His thoughts were interrupted as the dragon by his side began to issue a deep rumbling growl. Desacus was disturbed by their unusual surroundings. Brilliant yellow light blossomed in the cave as flames began to shoot from between bared teeth.
“It’s alright,” said Matthew. “We’re just underground.”
“I cannot see!” came the dragon’s seldom used voice. “I can’t hear your thoughts!”
“There’s no ambient aythar here,” Matthew soothed, “but you can still see. Your flames lit the darkness for a moment.”
“How did we get underground?” asked Desacus. “We were outside.”
“I was aiming for the cave,” said Matthew. “I’m still new to this, but I don’t think it would have mattered where we were in our world. The spot I was aiming for in this one was this cave.”
Another flare from the dragon’s mouth illuminated the rock walls for a moment, “And how do you propose we exit this place? I see no openings around us.”
Matthew wasn’t so sure of that. If this dimension was a close analog for their own, then the cave should be very similar to the one in their world. He needed more light to
be sure, though. Concentrating, he focused his aythar to create a light globe above his outstretched hand, “Lyet.”

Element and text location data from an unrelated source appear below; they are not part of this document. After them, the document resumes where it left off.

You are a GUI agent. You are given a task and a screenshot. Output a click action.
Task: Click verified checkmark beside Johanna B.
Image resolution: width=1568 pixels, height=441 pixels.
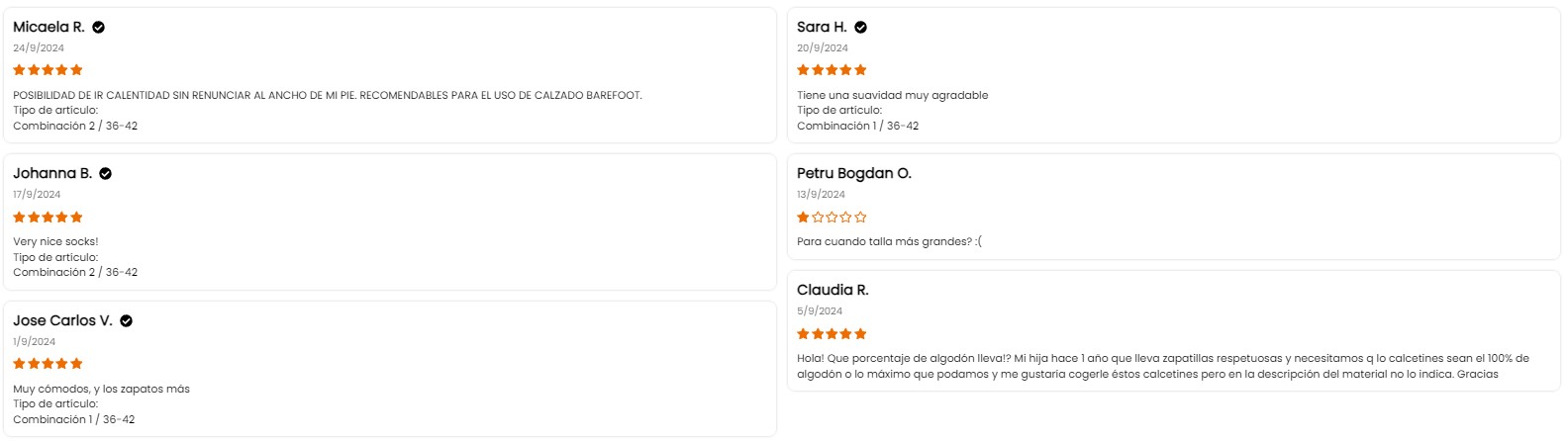coord(106,174)

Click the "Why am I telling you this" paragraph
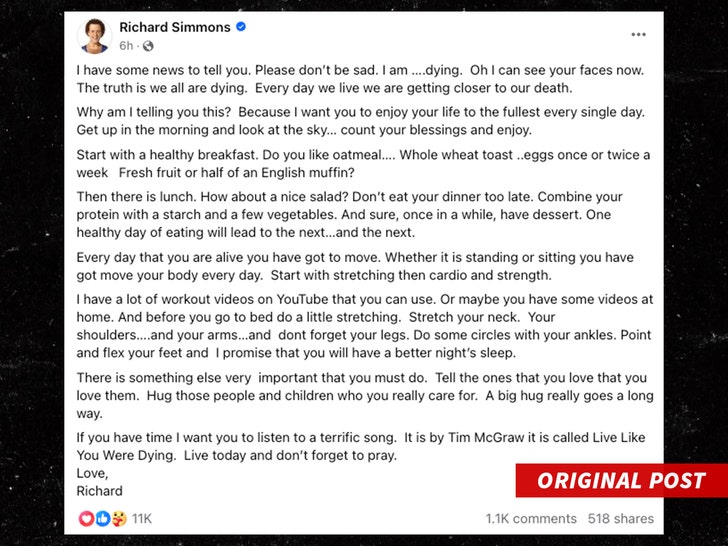point(361,121)
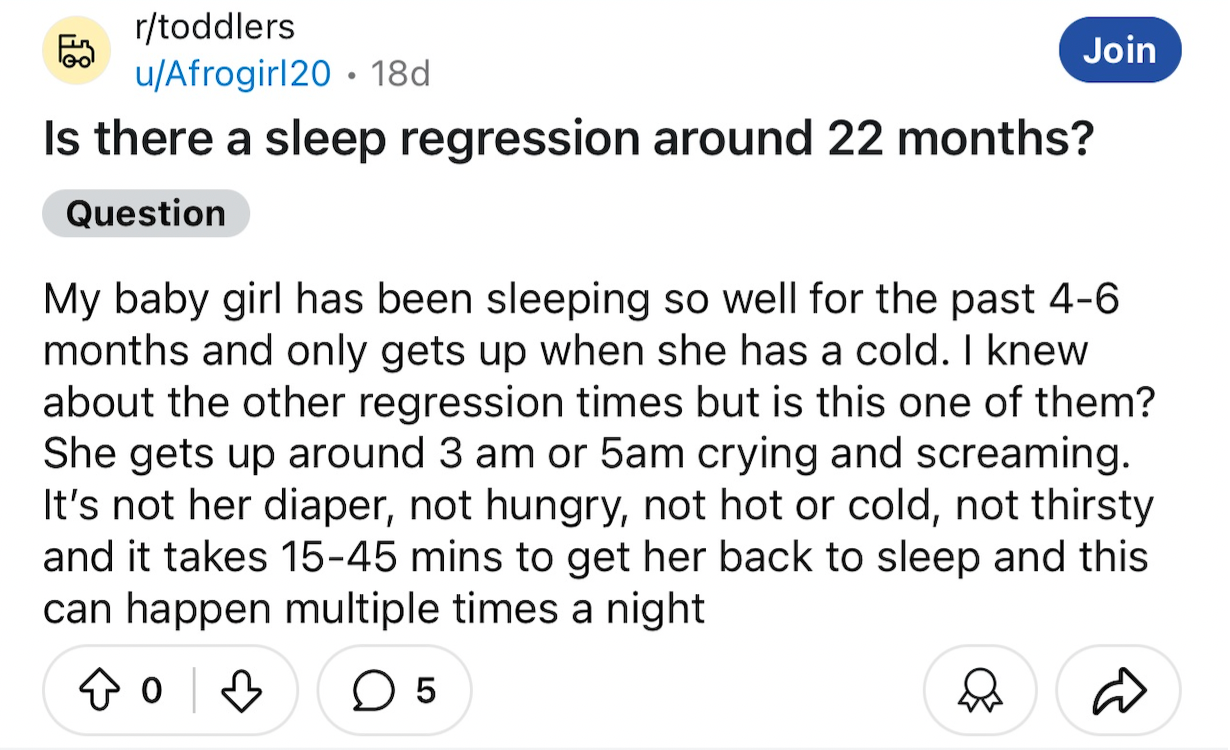1230x750 pixels.
Task: Open the u/Afrogirl20 profile
Action: pyautogui.click(x=232, y=73)
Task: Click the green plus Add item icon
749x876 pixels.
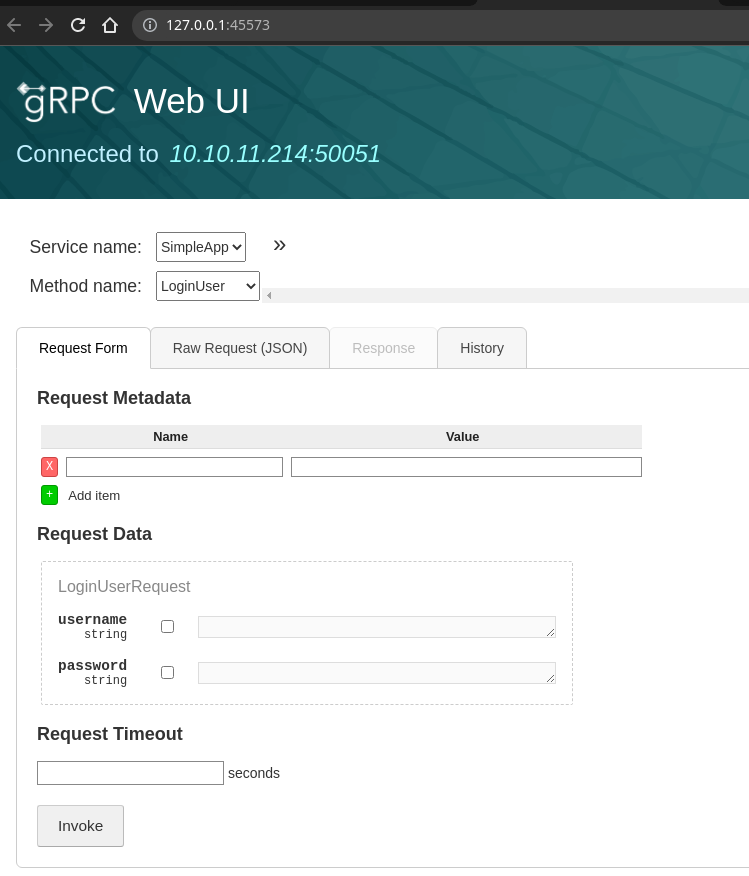Action: point(49,495)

It was something he had done a thousand times before, but it was much harder now. All of the aythar had to come from within. Slowly the light built as he put forth his strength, and after several seconds he had a brilliant ball hovering over their heads.
There was no exit.
“Well this is inconvenient,” muttered the young wizard.
“I could dig us free, given enough time,” suggested Desacus. “My flame would be faster still. It can melt stone.”
“I’d be dead from the heat or lack of air before you got through all that rock,” said Matthew. Briefly he wondered which would kill him first, or which would be the most unpleasant. Burning, definitely, he decided before turning his thoughts to more practical solutions. “It will be safer, for me at least, if I do it.”
“I’ll never understand how your race survived so long,” commented the dragon. “Almost anything can kill your kind.”
Matthew smirked, “You were built to be resilient.”
“You only underscore my point,” said Desacus. “Your father created us. If he could do that, why not create stronger bodies for himself and his offspring?”
“Gareth Gaelyn tried that once,” rebutted Matthew. “Eventually he decided it was better to be human.”
“For what reason?” snorted the dragon.
“Apparently, he ate most of his friends, and that put him off the whole thing,” explained Matthew.
Desacus laughed, a disturbingly deep barking sound coming from his throat, “I can hardly blame him for that. Your people smell delicious.”
The wizard gave his companion an odd look, “Compared to what?”
“Sheep,” returned the dragon immediately, “or even worse, goats. They smell terrible, although honestly, I’d take a cow, or better still a horse, over a human any day. I’ll never understand why your family insists on feeding me goats. There are so many better options.”